Encontré a mamá arrodillada en la cocina, con la cabeza dentro del horno; pensé que estaba intentando arreglar algún fallo del electrodoméstico; ella es muy mañosa y no resultaba infrecuente verla con un destornillador o una llave inglesa en la mano. Tampoco me sorprendió que no respondiese a mi saludo así que me dirigí hacia el que había sido mi dormitorio, dejé en la cama el bolso y los regalos y después me encerré en el baño y me senté en el borde de la bañera. El cuarto de baño es mi lugar preferido en las casas. Me gusta mucho el tacto frío de los azulejos y acariciar las bañeras de metal, algo menos las acrílicas. Me entretuve un rato husmeando en los potingues de mamá, me apliqué una crema hidratante en la cara, me lavé con agua tibia, me puse otra crema, esta contra las arrugas, y arranqué con las pinzas un pelo que me sale una y otra vez justo en la punta de la barbilla.

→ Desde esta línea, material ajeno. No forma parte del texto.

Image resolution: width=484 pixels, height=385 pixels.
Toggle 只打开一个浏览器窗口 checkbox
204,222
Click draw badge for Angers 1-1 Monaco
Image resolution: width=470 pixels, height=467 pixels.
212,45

—¿Pero no se dio cuenta? ¿No olió el gas?

El policía sospechaba de mí. Qué emoción, que sospechen de una. El policía era rubio y guapo y ancho de hombros, aunque no me gustaba que entre pregunta y pregunta se lamiese el labio inferior, un gesto que desdice mucho de un policía. Un agente de la autoridad tiene que ser viril y a ser posible impertérrito, sin tics de colegial.

—Podía haber sucedido una desgracia. Si hubiese usted encendido un cigarrillo…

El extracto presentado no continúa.